**ASSIGNMENT**
Begin at the line with "Viewport: 1366px width, 768px height." and set down each line exactly until the listing ends. Images stay out.

**INPUT**
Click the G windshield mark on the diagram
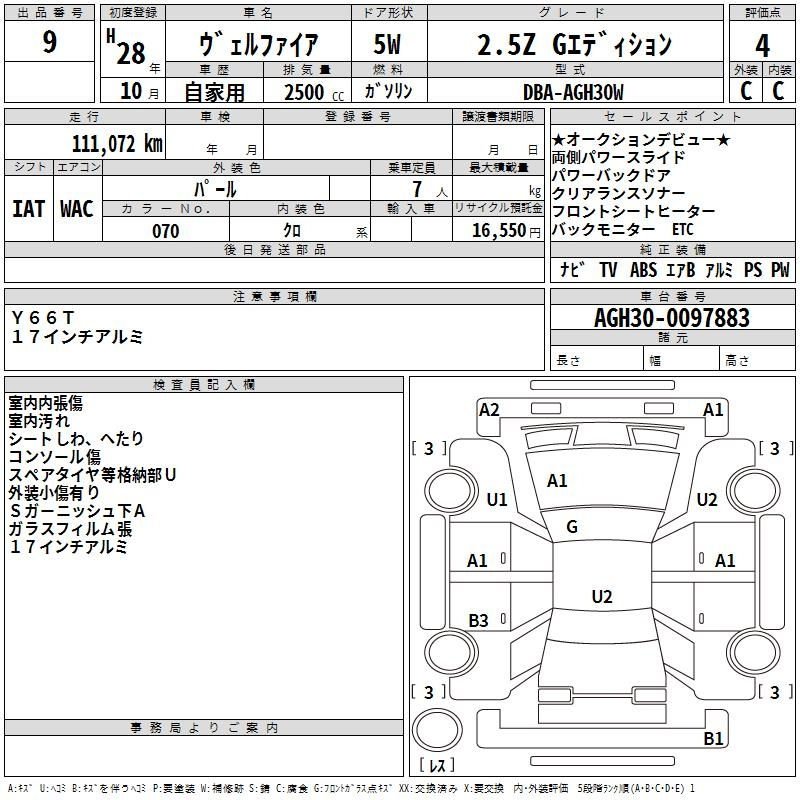Image resolution: width=800 pixels, height=800 pixels. (571, 527)
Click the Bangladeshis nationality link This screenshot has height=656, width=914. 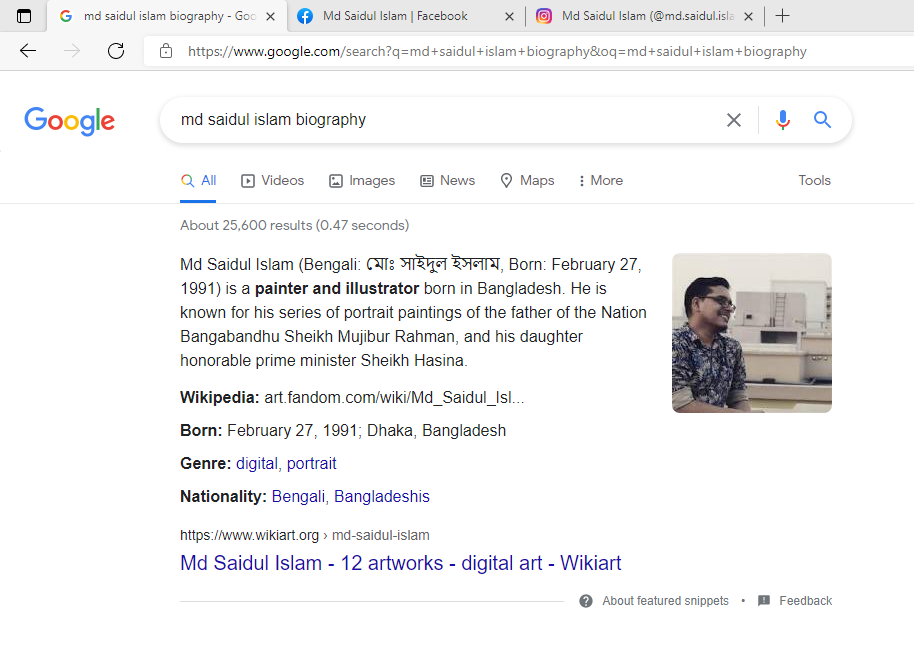click(381, 496)
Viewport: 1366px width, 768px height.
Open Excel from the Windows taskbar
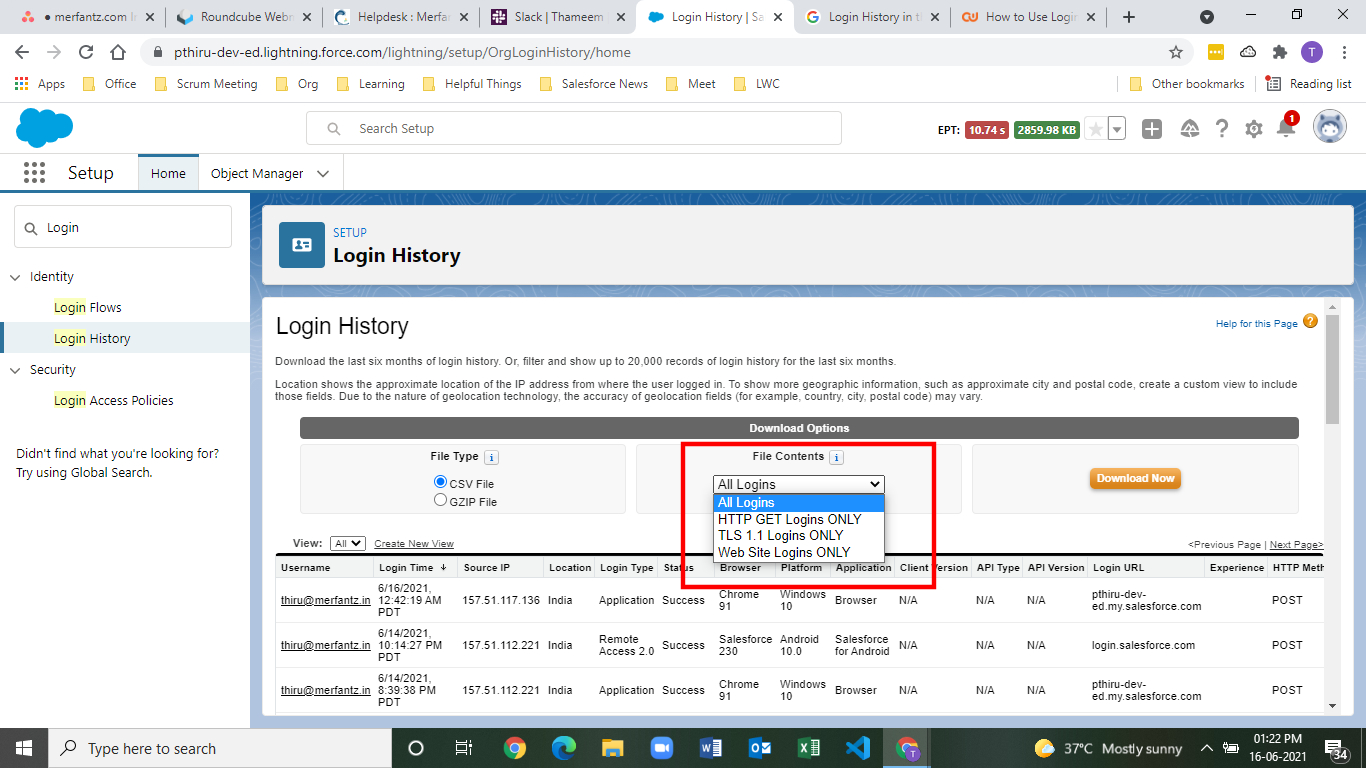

**OUTPUT FOR THIS TASK**
Viewport: 1366px width, 768px height.
Open Excel from the Windows taskbar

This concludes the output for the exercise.